Given information below:

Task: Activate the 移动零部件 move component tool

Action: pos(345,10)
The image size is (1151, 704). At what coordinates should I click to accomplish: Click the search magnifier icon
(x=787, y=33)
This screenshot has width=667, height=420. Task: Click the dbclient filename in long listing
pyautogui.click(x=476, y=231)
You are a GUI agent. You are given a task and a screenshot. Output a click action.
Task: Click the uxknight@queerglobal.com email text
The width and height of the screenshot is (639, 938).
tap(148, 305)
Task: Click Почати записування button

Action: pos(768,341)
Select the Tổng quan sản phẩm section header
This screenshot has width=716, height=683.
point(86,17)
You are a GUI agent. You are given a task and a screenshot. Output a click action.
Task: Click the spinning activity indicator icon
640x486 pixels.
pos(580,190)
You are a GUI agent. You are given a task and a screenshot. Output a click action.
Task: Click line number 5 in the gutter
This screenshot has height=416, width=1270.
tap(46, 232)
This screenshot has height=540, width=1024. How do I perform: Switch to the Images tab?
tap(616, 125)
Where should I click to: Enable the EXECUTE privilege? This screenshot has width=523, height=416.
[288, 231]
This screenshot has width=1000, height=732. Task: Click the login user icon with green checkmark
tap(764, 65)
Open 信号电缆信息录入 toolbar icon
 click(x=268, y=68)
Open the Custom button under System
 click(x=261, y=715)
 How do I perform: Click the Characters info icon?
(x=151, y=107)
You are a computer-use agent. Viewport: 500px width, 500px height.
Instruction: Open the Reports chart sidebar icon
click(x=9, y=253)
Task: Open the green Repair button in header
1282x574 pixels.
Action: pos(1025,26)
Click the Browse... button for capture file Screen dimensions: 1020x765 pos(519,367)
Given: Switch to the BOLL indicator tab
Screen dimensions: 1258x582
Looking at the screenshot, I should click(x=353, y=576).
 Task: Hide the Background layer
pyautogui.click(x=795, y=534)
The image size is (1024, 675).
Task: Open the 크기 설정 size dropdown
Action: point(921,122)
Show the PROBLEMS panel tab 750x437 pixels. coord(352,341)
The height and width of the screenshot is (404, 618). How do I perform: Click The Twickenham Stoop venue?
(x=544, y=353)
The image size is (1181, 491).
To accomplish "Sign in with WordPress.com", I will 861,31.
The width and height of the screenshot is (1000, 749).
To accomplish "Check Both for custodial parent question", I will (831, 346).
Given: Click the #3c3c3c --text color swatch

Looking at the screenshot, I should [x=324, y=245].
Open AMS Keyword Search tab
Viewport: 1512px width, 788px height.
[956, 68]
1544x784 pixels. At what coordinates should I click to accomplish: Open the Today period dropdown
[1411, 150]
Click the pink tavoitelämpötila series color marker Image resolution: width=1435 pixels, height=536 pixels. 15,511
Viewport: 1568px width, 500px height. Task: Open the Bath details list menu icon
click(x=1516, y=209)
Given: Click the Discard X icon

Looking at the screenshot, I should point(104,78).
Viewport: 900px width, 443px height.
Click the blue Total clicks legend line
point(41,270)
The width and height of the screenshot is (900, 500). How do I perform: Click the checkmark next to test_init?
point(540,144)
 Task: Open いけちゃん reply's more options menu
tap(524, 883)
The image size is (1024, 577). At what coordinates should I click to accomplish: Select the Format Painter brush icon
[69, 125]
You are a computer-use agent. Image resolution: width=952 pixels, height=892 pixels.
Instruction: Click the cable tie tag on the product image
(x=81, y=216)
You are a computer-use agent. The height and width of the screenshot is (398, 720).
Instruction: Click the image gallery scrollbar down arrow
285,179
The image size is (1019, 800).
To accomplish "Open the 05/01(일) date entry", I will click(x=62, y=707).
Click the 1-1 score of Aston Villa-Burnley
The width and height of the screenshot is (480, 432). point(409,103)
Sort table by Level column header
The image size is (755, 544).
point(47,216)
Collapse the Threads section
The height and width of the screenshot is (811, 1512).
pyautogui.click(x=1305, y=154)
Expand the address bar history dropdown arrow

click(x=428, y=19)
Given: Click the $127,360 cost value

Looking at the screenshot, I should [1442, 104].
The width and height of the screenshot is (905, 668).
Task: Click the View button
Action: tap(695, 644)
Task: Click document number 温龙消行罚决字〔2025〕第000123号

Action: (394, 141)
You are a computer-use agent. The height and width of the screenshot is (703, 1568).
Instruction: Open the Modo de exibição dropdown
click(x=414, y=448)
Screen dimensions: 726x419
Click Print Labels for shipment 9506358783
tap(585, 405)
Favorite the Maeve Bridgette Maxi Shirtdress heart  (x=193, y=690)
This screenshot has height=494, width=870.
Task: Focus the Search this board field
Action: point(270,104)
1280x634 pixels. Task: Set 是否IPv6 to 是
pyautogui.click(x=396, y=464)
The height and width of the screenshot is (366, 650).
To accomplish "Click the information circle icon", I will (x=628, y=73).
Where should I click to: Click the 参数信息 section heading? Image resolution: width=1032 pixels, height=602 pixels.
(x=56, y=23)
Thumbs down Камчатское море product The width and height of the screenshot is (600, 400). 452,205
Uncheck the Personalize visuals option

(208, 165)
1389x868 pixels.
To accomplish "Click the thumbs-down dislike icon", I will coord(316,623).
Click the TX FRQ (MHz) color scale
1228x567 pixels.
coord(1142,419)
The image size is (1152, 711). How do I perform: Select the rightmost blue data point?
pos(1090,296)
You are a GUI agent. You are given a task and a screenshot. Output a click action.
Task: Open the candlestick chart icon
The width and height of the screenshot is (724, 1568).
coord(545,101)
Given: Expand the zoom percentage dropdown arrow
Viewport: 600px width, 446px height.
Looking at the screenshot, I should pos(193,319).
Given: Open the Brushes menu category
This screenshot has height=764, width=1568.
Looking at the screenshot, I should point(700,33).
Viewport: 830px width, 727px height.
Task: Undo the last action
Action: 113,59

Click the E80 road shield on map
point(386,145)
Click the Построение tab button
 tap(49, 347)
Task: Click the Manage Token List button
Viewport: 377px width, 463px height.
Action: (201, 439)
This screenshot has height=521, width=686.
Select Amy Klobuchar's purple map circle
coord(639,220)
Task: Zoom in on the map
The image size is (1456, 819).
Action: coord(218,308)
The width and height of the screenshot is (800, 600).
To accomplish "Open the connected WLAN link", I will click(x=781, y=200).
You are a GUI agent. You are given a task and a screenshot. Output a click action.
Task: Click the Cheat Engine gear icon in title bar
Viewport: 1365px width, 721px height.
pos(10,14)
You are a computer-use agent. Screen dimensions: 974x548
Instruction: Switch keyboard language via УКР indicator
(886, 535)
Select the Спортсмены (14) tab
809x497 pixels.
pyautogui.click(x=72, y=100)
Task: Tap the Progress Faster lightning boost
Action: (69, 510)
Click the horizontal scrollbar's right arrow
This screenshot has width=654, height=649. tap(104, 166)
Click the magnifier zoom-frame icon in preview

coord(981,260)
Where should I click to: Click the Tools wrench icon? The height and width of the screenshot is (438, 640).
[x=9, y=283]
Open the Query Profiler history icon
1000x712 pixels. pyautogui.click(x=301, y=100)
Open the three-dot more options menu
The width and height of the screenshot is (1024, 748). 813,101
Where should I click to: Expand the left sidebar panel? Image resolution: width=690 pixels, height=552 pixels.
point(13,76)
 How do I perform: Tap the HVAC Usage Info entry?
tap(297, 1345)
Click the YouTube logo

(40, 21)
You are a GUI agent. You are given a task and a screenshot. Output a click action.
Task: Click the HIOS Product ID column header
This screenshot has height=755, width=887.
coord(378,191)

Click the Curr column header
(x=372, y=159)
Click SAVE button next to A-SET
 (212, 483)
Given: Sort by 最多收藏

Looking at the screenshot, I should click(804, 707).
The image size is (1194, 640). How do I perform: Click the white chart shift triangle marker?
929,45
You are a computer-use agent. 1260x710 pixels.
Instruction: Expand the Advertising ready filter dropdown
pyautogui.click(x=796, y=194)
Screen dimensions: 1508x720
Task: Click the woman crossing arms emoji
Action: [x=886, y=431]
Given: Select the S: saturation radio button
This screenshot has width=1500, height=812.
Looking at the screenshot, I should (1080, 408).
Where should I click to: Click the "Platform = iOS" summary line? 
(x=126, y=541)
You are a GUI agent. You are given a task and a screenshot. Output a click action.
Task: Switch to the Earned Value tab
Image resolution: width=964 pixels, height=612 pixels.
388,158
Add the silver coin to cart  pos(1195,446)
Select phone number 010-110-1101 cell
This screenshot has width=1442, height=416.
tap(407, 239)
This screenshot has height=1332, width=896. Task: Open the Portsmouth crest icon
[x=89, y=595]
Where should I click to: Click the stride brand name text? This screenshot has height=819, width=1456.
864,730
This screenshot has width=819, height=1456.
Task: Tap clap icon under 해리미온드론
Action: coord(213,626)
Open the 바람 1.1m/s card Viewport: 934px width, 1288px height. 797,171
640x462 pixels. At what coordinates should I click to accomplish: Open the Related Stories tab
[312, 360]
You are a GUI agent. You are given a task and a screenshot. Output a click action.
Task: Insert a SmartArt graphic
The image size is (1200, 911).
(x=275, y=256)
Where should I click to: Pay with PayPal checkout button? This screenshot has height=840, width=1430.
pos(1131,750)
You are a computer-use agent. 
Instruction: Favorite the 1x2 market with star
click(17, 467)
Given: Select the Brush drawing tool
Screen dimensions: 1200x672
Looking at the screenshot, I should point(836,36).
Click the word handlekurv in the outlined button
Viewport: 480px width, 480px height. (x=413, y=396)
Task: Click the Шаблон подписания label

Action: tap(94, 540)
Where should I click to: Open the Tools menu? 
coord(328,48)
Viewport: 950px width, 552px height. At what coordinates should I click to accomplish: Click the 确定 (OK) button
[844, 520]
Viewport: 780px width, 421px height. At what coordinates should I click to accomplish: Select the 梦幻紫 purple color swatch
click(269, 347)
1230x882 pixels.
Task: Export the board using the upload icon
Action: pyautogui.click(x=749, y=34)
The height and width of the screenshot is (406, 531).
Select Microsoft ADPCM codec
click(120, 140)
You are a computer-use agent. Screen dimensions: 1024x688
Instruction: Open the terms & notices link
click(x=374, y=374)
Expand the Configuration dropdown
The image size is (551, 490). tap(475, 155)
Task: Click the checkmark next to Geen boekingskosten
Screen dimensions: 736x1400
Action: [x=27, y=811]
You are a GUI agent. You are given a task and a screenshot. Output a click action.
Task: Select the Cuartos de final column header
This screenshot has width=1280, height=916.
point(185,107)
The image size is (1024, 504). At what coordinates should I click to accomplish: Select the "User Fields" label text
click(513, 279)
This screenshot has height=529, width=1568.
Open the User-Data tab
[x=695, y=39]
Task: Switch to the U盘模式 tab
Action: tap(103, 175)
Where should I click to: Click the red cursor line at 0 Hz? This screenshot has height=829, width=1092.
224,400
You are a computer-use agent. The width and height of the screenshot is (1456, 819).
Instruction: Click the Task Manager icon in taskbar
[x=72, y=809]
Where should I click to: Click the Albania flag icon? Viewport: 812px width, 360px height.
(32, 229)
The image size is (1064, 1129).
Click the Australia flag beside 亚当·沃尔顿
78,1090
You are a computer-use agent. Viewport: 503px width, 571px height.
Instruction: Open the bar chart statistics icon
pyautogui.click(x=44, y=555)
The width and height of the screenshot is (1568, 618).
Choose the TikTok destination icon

End of Given information.

Exercise goal =>
Everything from the line containing "This screenshot has width=1280, height=916." down to the last line of the entries is to be returned exactly, both ends included, and nothing beyond it.

Solution for this exercise =>
This screenshot has width=1280, height=916.
point(185,107)
The image size is (1024, 504). At what coordinates should I click to accomplish: Select the "User Fields" label text
click(513, 279)
This screenshot has height=529, width=1568.
Open the User-Data tab
[x=695, y=39]
Task: Switch to the U盘模式 tab
Action: tap(103, 175)
Where should I click to: Click the red cursor line at 0 Hz? This screenshot has height=829, width=1092.
224,400
You are a computer-use agent. The width and height of the screenshot is (1456, 819).
Instruction: Click the Task Manager icon in taskbar
[x=72, y=809]
Where should I click to: Click the Albania flag icon? Viewport: 812px width, 360px height.
(32, 229)
The image size is (1064, 1129).
Click the Australia flag beside 亚当·沃尔顿
78,1090
You are a computer-use agent. Viewport: 503px width, 571px height.
Instruction: Open the bar chart statistics icon
pyautogui.click(x=44, y=555)
The width and height of the screenshot is (1568, 618).
Choose the TikTok destination icon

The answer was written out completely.